Here's my first attempt:
SonyA580
Loc: FL in the winter & MN in the summer
That's a pretty amazing result without a lot of work. I'll be trying it soon. Thanks for sharing!
SonyA580 wrote:
That's a pretty amazing result without a lot of work. I'll be trying it soon. Thanks for sharing!
You're welcome. :thumbup:
Out of the box it will only work on black and white images but there is a way of using it with a colour image.
Firstly convert a copy of the image to black and white and run the filter as you normally would. Then take the resulting "clean" image, paste it into a new layer over the original colour image and change the blend mode of the black and white layer to luminosity.
Here's my second attempt:
I played with FFT filters a few years ago. There is a free editing program called ImageJ that has a very good FFT filter built into it that I had real good luck with. At the time I seemed to have better luck with that than what I found for Photoshop, but I have not looked at these filters for quite a while.

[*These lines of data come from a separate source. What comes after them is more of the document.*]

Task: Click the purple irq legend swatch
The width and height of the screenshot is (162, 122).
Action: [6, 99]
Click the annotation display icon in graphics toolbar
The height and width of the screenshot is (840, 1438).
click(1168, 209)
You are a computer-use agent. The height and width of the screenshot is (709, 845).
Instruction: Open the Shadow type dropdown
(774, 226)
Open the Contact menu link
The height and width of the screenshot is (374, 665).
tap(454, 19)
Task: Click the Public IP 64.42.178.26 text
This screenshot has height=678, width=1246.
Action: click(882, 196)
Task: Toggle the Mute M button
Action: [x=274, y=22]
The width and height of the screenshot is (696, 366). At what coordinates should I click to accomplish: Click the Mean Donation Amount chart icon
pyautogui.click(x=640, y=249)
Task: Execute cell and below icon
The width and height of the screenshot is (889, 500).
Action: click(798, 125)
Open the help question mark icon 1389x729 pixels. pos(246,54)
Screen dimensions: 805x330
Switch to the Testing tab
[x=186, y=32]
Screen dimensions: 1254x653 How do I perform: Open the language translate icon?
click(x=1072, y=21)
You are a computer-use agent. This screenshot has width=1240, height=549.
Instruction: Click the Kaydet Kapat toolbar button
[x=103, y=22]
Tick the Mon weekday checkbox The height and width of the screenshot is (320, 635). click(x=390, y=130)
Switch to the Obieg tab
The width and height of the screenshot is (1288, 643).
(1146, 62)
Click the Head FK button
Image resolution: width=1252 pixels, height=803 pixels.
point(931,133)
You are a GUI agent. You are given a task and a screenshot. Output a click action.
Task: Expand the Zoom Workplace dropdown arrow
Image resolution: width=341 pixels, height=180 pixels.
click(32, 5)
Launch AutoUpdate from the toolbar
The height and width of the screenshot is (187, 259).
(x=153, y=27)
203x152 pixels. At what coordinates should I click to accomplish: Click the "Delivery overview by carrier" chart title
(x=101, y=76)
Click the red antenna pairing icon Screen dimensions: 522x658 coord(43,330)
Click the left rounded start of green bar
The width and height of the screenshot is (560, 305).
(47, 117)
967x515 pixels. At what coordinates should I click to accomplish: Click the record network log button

Still, it may be of interest to you to check out. See the link below for download:
http://rsb.info.nih.gov/ij/download.html
It's pretty amazing :thumbup:
Picdude wrote:
I played with FFT filters a few years ago. There is a free editing program called ImageJ that has a very good FFT filter built into it that I had real good luck with. At the time I seemed to have better luck with that than what I found for Photoshop, but I have not looked at these filters for quite a while.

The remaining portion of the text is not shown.